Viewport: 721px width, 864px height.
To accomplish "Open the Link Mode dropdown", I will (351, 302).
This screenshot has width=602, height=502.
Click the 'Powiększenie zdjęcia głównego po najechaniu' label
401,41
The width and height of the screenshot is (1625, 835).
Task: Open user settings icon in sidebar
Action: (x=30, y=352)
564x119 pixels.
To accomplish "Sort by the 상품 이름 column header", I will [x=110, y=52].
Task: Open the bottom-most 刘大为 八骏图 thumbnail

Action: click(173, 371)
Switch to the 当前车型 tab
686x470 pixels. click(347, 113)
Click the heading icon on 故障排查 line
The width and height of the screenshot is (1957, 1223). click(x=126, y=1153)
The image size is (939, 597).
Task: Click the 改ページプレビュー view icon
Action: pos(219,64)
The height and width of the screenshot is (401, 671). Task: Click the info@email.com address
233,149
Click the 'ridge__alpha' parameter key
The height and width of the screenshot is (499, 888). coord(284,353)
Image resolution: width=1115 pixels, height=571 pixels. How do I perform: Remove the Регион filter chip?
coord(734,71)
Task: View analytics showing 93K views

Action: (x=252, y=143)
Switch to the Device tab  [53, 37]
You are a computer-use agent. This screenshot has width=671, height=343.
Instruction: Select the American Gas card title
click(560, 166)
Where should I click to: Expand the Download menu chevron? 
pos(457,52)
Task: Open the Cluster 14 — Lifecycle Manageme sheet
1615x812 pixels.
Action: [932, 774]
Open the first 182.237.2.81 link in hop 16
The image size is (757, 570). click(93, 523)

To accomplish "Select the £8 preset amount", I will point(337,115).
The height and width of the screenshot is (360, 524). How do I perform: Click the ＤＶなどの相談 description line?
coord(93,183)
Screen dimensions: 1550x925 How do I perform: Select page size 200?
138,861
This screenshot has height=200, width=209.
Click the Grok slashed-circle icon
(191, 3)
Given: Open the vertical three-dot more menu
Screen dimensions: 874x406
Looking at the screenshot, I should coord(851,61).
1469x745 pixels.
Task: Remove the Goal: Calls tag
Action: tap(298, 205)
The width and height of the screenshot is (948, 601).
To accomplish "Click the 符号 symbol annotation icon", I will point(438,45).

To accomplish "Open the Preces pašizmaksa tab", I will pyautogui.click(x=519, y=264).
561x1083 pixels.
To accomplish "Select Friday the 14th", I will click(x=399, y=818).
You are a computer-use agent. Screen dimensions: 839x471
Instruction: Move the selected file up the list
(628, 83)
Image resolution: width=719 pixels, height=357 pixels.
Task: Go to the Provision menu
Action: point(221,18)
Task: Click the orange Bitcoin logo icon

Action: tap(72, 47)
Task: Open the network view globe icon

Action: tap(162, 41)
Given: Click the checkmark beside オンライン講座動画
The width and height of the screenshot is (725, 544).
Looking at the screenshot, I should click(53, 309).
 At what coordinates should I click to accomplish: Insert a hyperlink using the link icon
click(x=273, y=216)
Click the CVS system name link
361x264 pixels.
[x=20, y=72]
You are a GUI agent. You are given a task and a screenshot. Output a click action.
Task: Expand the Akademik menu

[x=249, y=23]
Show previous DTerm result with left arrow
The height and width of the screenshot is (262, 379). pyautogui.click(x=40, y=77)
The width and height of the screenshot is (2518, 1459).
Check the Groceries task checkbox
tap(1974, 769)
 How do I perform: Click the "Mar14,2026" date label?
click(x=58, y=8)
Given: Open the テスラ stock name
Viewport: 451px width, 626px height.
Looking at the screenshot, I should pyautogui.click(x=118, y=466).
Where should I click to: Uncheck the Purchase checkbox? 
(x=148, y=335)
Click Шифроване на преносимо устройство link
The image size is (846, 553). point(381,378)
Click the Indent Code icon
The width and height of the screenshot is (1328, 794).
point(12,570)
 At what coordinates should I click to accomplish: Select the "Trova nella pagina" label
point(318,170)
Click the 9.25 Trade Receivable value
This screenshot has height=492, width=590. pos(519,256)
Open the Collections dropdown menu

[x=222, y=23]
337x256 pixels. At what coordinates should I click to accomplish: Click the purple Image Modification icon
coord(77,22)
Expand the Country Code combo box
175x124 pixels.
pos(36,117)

Given request =
Pull out every line of the items above that contains the string "Where". Match case exactly.

Response to this exercise =
Where should I click to: Expand the Download menu chevron? 
Where should I click to: Uncheck the Purchase checkbox? 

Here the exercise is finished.